Entonces llega Mi primera boda, con ansias masivas a partir de un elenco descomunal y con una evidente búsqueda estética alejada del costumbrismo: eso está claro en la forma en que actuaciones como las de Soledad Silveyra, más cercanas a aquel grotesco, se mantienen encorsetadas y sin poder contaminar el resto. El director Ariel Winograd, entonces, ya no bucea en el grotesco ni se respalda en el costumbrismo para crear espejos en los que la gente se sienta identificada. Winograd sigue un modelo de comedia norteamericana o británica, donde el chiste carece de remate y donde el gag llega o por acumulación o por una construcción de la puesta en escena. Hay una boda entre un judío neurótico (Hendler) y una católica histérica con eso de la boda perfecta (Oreiro), y todos los amigos y parientes se juntan en una casa donde se llevará a cabo la ceremonia. El novio, tan torpe como Hendler lo puede ser, perderá una de las alianzas y eso irá desencadenando una serie de situaciones ridículas, absurdas, graciosas. Como una mezcla de Muerto en un funeral con La fiesta inolvidable, Winograd trabaja continuamente sobre el terreno de la comedia y nunca se distrae del objetivo: hacer un film divertido, fluido, dinámico en el que la comedia funcione por exceso.

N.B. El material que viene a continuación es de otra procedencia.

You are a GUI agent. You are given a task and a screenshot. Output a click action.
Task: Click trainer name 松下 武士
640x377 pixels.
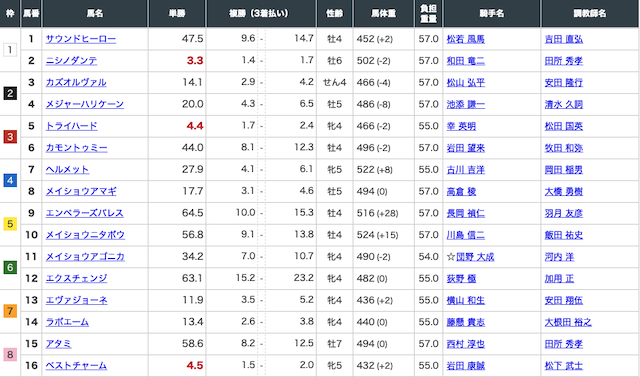(x=564, y=366)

Como suele ocurrir, no todos los chistes están al mismo nivel y eso el director lo sabe, por eso se vale del retrato coral para ir explotando diferentes frentes de comicidad y minar el relato de gags, físicos y verbales.

Winograd vuelve sobre los pasos de su primer film, el interesante aunque algo fallido Cara de queso. Si allí se centraba en el universo cerrado de un country judío en plena década menemista, aquí retoma la idea de lo micro (un grupo de gente encerrada en una casa) agigantado por la lupa satírica del cine, aunque el pasaje de la comedia a la mirada sardónica es más fluido y funciona mejor. Mi primera boda cumple con el objetivo de la comedia e incluso, teniendo una boda como centro, se anima a decir que resulta imposible definir al amor, que no hay forma de ponerlo en palabras, que es muy complejo saber por qué dos personas deciden pasar sus días juntos y que todo se puede resumir en un hecho fantástico como la inesperada explosión de unas cañerías.

Claro que no todo es perfecto, ni mucho menos, en Mi primera boda (bueno, tampoco lo era en la mínima Muerto en un funeral). Ni la comicidad ni las actuaciones ni los personajes mantienen un nivel parejo: está claro que cuando Hendler se junta con Martín Piroyansky, las cosas son mucho más interesantes y permiten ver el germen de algo que puede explotar en un futuro, en un imaginario rat pack nacional. Por ejemplo, no existe la misma construcción del abuelo de Pepe Soriano, con su cansadora insistencia en fumar marihuana, que del Dj deadpan que interpreta Iari Said, que se merece una película para él solo; también es fallida la inclusión de Marcos Mundstock y Daniel Rabinovich, jugando a una especie de sketch metido con calzador de Les luthiers, pero obvio y sin gracia, y con una evidente sobre-escritura del guión si uno la compara con el “decir” del resto de la película. Entonces, Mi primera boda es más interesante por lo que significa que por lo que es como producto terminado, pero la sumatoria de sus partes dan la posibilidad de disfrutar de unos cuantos buenos chistes y de situaciones construidas con un respeto por el espectador. Incluso, la película disfruta bastante su condición de producto menor, sin mayores pretensiones que las de divertir. Que, en definitiva, es eso.